- TASK TO COMPLETE:
Which lines of the records below contain the word "Chargers"? Copy each of them out.

========

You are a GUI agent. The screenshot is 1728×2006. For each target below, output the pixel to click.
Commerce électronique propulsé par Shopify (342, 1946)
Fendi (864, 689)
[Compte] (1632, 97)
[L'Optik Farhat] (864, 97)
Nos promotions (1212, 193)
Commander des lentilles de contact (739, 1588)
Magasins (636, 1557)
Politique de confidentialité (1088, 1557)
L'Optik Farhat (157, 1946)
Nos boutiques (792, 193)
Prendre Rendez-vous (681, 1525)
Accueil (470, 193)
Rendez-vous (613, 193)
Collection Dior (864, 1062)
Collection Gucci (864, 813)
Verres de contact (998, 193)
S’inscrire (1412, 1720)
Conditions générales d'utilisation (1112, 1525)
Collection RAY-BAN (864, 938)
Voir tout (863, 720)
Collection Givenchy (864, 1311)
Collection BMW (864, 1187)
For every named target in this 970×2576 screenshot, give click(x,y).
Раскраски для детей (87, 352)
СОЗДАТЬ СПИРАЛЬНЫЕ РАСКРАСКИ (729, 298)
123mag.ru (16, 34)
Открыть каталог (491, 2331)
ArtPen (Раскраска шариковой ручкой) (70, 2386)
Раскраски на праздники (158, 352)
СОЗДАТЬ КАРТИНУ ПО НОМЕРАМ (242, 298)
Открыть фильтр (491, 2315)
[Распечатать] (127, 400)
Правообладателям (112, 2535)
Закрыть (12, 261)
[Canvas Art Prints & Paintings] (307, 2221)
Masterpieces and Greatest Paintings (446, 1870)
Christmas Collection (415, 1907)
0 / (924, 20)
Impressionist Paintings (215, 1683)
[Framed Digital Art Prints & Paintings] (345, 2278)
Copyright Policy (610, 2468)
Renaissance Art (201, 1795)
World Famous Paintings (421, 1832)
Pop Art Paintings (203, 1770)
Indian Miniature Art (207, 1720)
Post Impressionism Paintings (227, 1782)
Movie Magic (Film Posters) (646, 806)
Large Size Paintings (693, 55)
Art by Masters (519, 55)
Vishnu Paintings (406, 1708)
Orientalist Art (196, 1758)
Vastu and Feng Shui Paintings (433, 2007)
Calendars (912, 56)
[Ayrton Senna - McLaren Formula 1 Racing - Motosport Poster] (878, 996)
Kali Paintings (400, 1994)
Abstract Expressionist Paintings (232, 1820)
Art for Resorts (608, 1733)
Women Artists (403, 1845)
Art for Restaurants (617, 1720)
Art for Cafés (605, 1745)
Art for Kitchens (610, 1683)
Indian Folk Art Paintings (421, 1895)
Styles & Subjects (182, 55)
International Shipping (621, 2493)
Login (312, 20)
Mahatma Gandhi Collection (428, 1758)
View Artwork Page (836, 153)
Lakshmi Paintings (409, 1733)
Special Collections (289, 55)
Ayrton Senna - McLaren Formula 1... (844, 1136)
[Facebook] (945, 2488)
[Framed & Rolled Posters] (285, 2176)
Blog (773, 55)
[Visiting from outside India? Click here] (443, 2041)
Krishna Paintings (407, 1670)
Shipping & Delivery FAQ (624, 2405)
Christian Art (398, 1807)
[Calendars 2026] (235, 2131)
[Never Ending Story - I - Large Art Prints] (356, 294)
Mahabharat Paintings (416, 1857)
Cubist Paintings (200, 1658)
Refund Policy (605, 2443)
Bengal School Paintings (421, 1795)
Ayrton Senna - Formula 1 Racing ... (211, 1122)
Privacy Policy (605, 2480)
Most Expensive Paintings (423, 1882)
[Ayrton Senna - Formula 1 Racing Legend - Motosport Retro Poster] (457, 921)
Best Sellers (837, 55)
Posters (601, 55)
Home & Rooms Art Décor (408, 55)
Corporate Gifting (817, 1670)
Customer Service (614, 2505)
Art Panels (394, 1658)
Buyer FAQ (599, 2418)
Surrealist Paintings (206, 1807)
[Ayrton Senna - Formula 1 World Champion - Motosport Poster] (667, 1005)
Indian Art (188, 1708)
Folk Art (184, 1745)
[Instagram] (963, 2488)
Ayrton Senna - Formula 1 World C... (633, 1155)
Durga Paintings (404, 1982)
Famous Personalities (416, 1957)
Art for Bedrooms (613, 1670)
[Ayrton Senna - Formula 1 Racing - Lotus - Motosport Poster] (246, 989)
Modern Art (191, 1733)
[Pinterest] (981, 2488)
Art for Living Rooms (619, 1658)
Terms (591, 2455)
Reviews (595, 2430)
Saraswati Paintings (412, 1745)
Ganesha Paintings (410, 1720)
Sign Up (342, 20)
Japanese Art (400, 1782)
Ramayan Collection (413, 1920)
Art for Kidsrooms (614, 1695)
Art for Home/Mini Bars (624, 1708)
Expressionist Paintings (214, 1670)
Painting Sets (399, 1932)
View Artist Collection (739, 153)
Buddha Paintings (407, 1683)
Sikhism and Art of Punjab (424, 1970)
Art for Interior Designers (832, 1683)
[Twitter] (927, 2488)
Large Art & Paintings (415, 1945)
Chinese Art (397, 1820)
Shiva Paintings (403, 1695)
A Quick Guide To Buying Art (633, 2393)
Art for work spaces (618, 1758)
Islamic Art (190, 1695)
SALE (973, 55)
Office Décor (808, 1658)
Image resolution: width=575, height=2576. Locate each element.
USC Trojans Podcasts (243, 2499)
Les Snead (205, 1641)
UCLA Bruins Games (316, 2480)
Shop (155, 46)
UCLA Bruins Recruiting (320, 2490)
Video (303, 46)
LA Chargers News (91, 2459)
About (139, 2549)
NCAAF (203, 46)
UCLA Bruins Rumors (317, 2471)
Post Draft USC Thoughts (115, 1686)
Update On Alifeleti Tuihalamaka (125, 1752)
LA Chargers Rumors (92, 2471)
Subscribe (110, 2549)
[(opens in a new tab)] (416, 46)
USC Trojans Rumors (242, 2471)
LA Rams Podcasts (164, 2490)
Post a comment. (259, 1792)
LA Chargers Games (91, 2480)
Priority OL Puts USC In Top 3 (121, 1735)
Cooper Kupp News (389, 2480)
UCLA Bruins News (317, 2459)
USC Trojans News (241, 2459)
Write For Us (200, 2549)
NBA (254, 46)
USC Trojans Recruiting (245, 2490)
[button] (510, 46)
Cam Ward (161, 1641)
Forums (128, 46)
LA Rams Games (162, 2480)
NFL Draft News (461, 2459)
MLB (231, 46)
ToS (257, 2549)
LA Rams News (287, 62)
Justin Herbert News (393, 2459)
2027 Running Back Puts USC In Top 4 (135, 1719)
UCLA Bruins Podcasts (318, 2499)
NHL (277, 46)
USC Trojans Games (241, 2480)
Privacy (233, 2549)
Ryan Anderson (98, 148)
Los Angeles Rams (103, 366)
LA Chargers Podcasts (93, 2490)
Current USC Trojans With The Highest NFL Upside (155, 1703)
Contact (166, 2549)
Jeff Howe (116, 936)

========

- RESULT OF THE EXERCISE:
LA Chargers News (91, 2459)
LA Chargers Rumors (92, 2471)
LA Chargers Games (91, 2480)
LA Chargers Podcasts (93, 2490)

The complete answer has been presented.